In my dainty, girly hands, I was holding a poster for the movie Dances Sacred and Profane, the classic documentary featuring Fakir Musafar and Jim Ward, two friends who shared an amazing experience together; Charles Gatewood, the photographer whose iconic images from that weekend were featured in Modern Primitives, the book that launched 1,000 tribals; and was directed by brothers Dan and Mark Jury.

And right there, clear as day: “Best Wishes, Fakir Musafar,” scribbled in silver ink across the front. A signed copy of the poster for such an amazing film, lost in the back of my closet — another treasured relic from our community just waiting to be rediscovered.

As I carefully rolled the poster up and slid it back into its tube (until I could get it framed), I remembered E-mails back and forth between Dan Jury and I a few years back. I then remembered getting that tube in the mail with a T-shirt rolled up inside and a note from Dan wishing me well.

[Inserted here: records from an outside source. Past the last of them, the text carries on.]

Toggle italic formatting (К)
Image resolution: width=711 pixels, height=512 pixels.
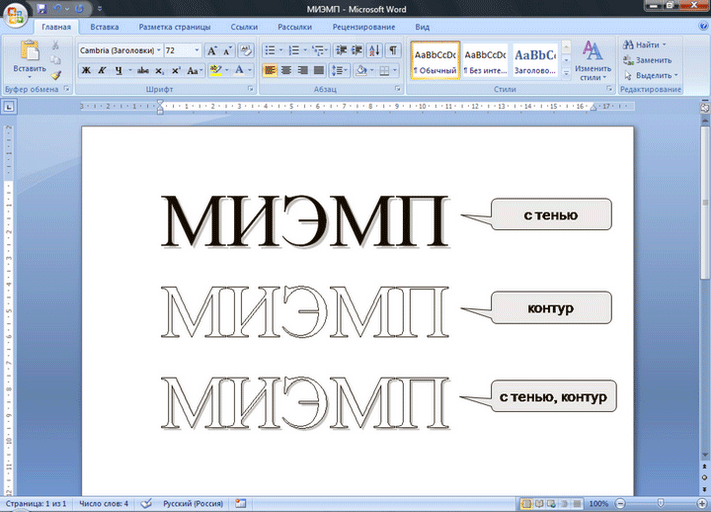click(x=102, y=71)
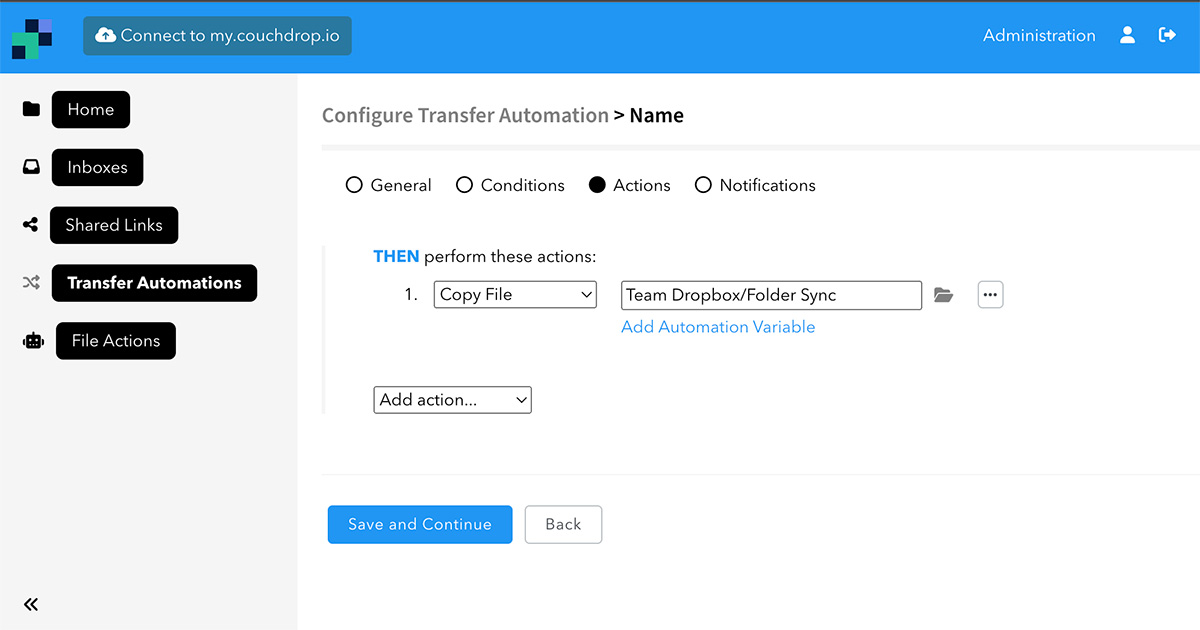1200x630 pixels.
Task: Click the Home folder icon in sidebar
Action: tap(31, 109)
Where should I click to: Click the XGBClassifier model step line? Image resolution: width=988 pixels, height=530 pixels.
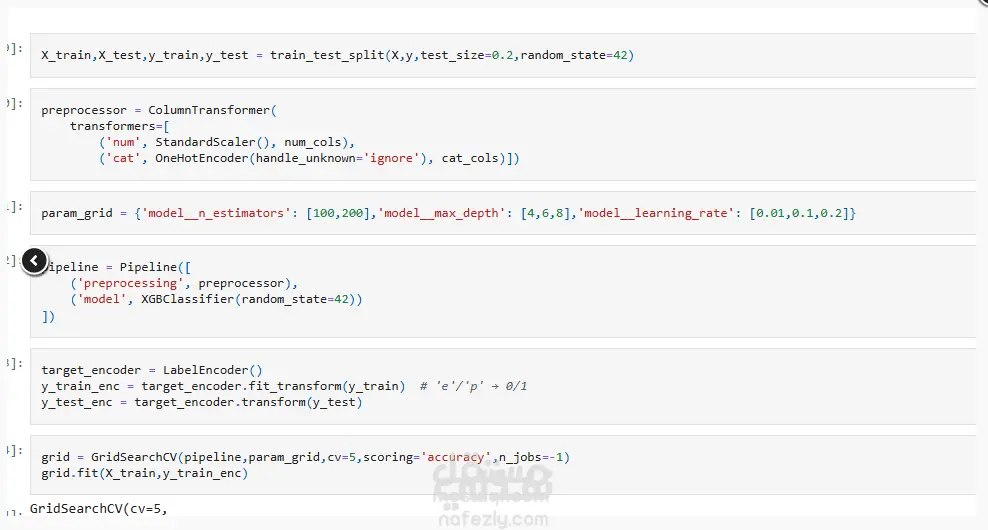tap(216, 299)
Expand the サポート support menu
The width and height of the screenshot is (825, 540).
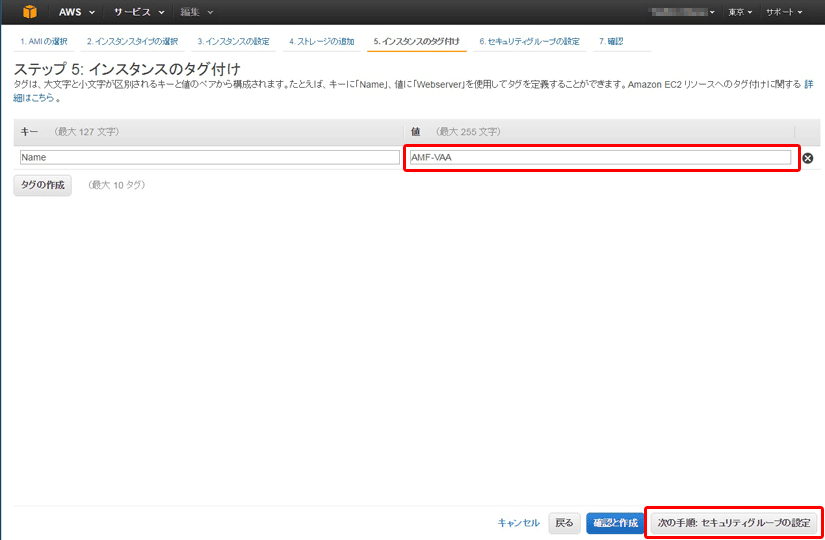(785, 12)

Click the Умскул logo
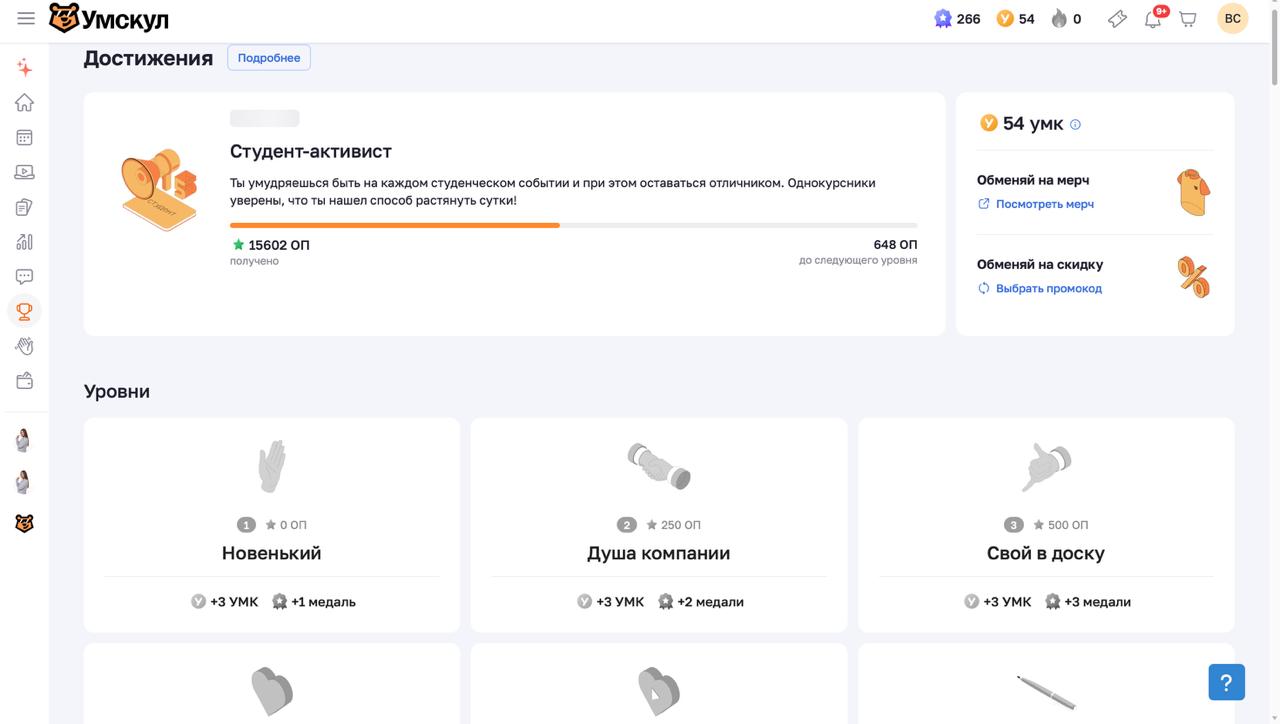(x=109, y=18)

I went right down to my entertainment room, popped in Dances and sat back to watch it for the hundredth time — this time not on Gorgon Video’s crackly VHS (which I do own), but the DVD that Dan sent, stretched across a 42-inch HD screen.

I watched the film with fresh eyes. It was difficult to see the love and trust that Jim and Fakir had for each other knowing how their friendship was to end up.

But that film … caught in time and forever young, two friends put absolute faith in each other, and lost themselves in capital-R Ritual. No suspensions at nightclubs for drunken townies or “look at me” freak shows. Just two men in the desert, relying on each other and the elements to find something deep within themselves that we’ve lost.

In recent years, Fakir and Jim have “mended the fence,” at least publicly, appearing together at the annual APP conference. While they’re likely never to be the best of friends, it’s a testament to how fragile we are — our bodies and our relationships — and a reminder to cherish each moment, each friend, each ritual like it could be your last.

“There is a risk that you might die. We’re going to be 70 miles from the nearest civilization so if anything goes wrong we’re in a bad way.”- Fakir Musafar.

As I sat down to write this article, I had to move a bag of Keith Alexander’s hair that I’ve set aside to make a mourning bracelet with. Sitting next to it was a photo album I dug up that documents the removal process of a specimen I have in my toy cabinet (more on this in another column). Beside me sit a dozen videotapes from 1978-1985 featuring body modification pioneers Sailor Sid Diller, Cliff Raven, Jack Yount, Til of Cardiff and a host of others — these little treasures, each with their own history, all waiting to be shared with people who still care about where we came from.

We place so much emphasis on the future of body modification that we risk forgetting our roots. It may be strange to think of a time when one-inch nostrils weren’t common, or when a pierced ear on a man signaled something to his peers and which side it was on did matter.

While I can’t promise any consistency, I can promise that as we move forward with my articles, I’ll do my best to help keep the flame alive.